Noi crediamo che ogni ragazza al mondo abbia il diritto di giocare, di allenarsi…
Un successo che, come spesso accade, rende possibile sognare più in grande e porsi obiettivi sempre più ambiziosi. Come quello di dare una “casa” alla squadra. È di pochi giorni fa la notizia finalmente sono cominciati i lavori per la costruzione di un centro sportivo dentro al campo, grazie ai finanziamenti ottenuto con una campagna di Crowdfunding. Questo permetterà alle ragazze di avere un posto dove allenarsi sempre, anche d’inverno quando giocare all’aperto è quasi impossibile.
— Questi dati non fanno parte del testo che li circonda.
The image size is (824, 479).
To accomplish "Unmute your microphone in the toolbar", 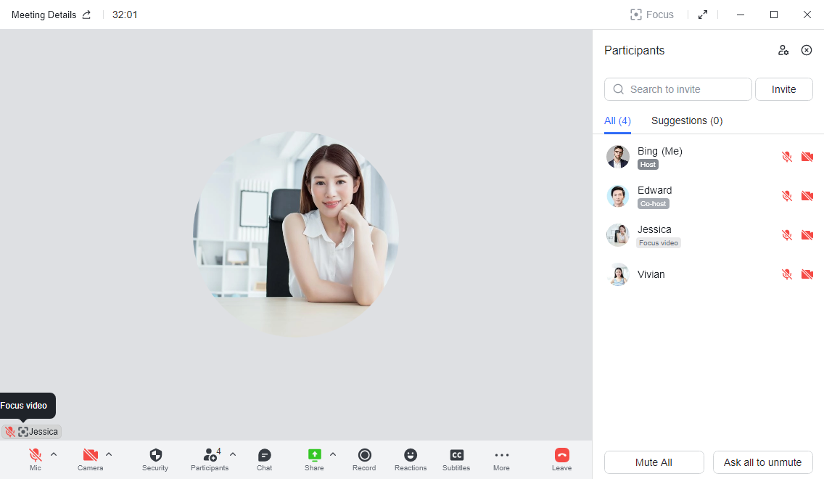I will click(34, 456).
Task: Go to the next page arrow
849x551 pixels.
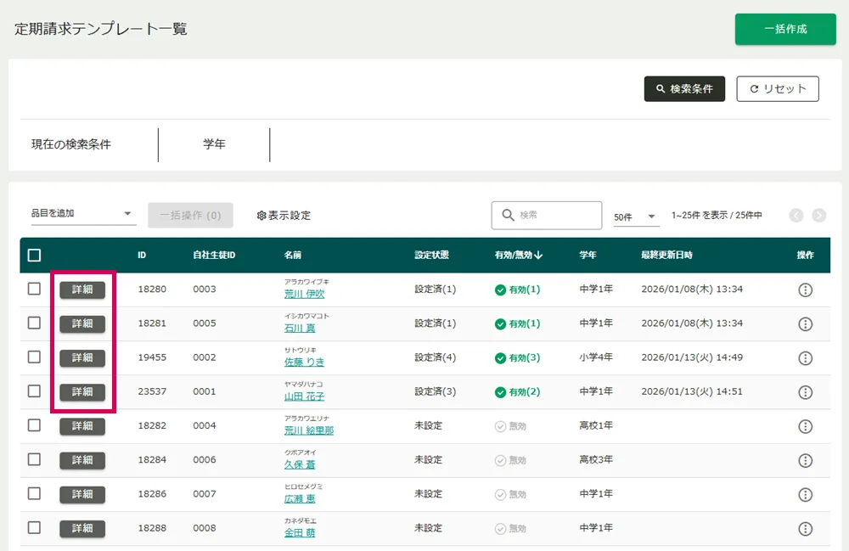Action: pyautogui.click(x=818, y=216)
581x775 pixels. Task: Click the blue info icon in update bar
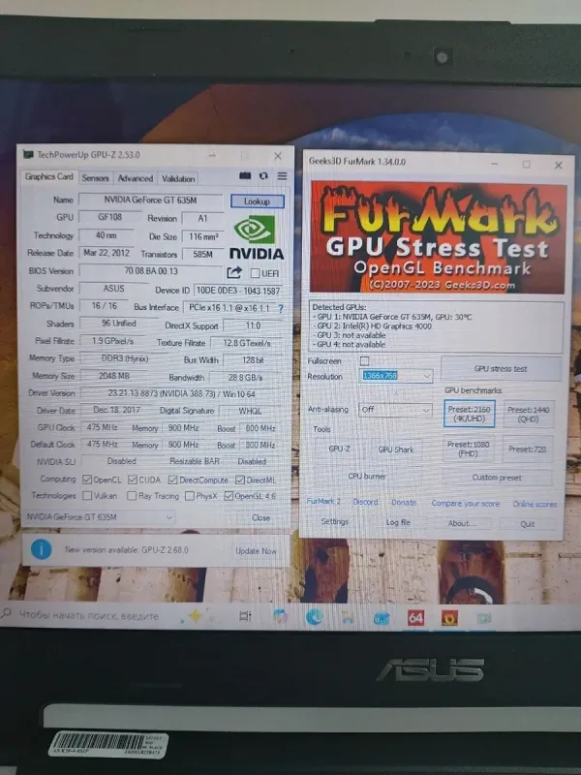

Oppure come l’obiettivo di responsabilizzare sempre di più le ragazze, in modo che possano portare avanti sia la squadra, sia il progetto Basket Beats Borders autonomamente. “Senza mai far mancare loro il supporto necessario, ma per farlo diventare un progetto loro”, ci racconta ancora David. “Stiamo cominciando con il formare alcune ragazze per diventare loro stesse allenatrici, poi vorremmo fare in modo che comincino a costruirsi loro i contatti con le squadre estere, sapere come richiedere i visti, organizzare le trasferte e via dicendo”.
In futuro, poi, David vorrebbe espandere il progetto al di fuori dei confini dello sport e costruire dei percorsi di studio e formazione all’estero che potrebbero avere ricadute positive anche sulle comunità a cui appartengono le ragazze. Intanto, c’è un torneo da vincere. E poi ad Agosto, al loro ritorno, le ragazze di Shatila accoglieranno le giocatrici romane delle passate edizioni per giocare ancora insieme. Questa volta nel ruolo loro di ospiti che mostrano un mondo e una realtà tanto diversa alle loro amiche italiane.